About five and a half years ago I was sitting at a café across from a stranger. We had just met moments before and somehow found ourselves discussing movies we each loved. She asked what I was doing with my life and I proudly said that I was writing a short film.
This was my first foray into creative writing. I remember explaining the concept of the story to her expecting her to applaud how brilliant it was.
She very quickly pointed to the flaws of the story and explained how the audience would not see it the way I did. Initially I was adamant that her perspective was wrong.
But the more we talked the more I realized that all the intentions I had with the story would not come across on screen. However, I didn’t want to change anything because this was MY story, not hers. I believed that if I took her suggestions I would lose my voice in my writing.
This was my first experience with screenwriting.
“Telling my story was less about me trying to manifest my personal greatness and more about my selfless pursuit of great storytelling.”
A year and a half later, I ran into the same problem. I was at film school and working on another script. I would present an idea to my script advisors and teachers and they would tell me the strengths and weaknesses of the idea.
Whenever they told me “this won’t work” I felt like I had to let go of something that was deeply personal. Initially, I felt like they weren’t helping me. I heard other students utter things like “they are out to wreck our stories” “they want to make our stories theirs not ours”
Regardless of how my fellow students and I felt, the fact is they were right. Their sole job and function was to help us write the best stories we possibly could. They had more knowledge and experience than we did and every single point they made had some merit.
To us, it felt like they were trying to derail our ideas and rob us of our individuality when all they were actually doing was trying to help us tell OUR story.
A new approach
Fast forward a year to the film internship I did with The Initiative Production Company. I was writing a script that I was going to co-produce with a fellow student. Having gone through the process of writing a couple of short films already, my approach was different this time.
Instead of holding onto my ideas with a closed fist I held them lightly.
My focus had shifted from wanting to write a story that was a product of my perceived individual greatness, to doing whatever it took to write the best story possible.

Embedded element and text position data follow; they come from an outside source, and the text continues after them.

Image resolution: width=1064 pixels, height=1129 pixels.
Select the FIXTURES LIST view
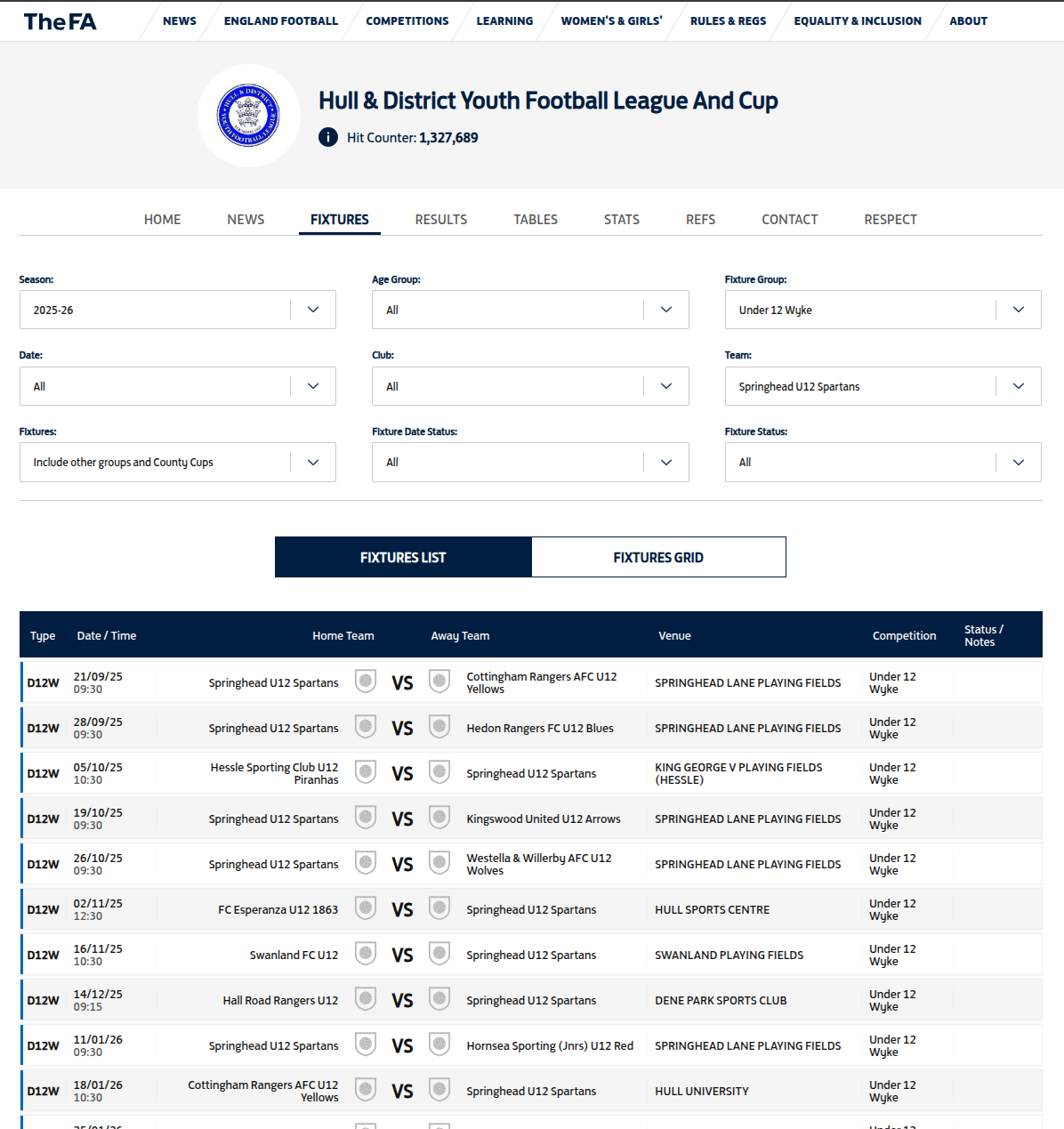pos(402,557)
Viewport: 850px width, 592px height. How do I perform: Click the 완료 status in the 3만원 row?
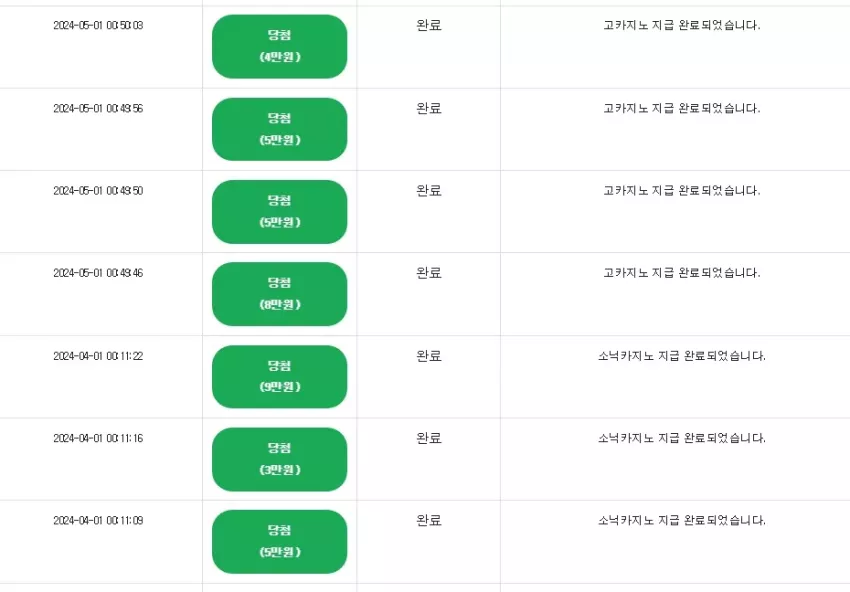click(429, 438)
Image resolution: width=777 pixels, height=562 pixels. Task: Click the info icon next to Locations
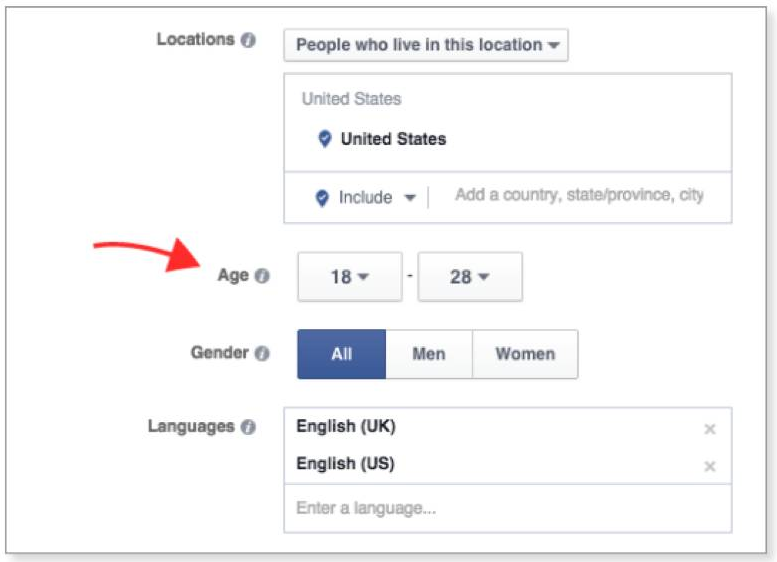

Whenever I got suggestions from my script adviser or fellow filmmakers I held onto that advise in order to test it, try it and build upon it. I cared less about whether an idea came from my own head and more about nurturing and developing great ideas regardless of their source.
This was one of the most fulfilling experiences I have had as an artist.
The story was perhaps the best one I have written and from time to time I hear my friends mention it as a great little film.
The film ended up being a mix of my own ideas and the ideas of people close to me. In the process of developing and nurturing great ideas my stamp of individuality was all over it regardless of where the idea came from.
A selfless pursuit
I am not advocating selling out. I am merely saying that telling my story was less about me trying to manifest my personal greatness and more about my selfless pursuit of great storytelling.
Working with film or any other form of art can be a selfless pursuit of great ideas and captivating stories.
I believe this approach to art also is true of life in general. I’ve come to learn that the pursuit of happiness is less about personal glory and more about sacrificing your own pride for the sake of pursuing something greater than yourself.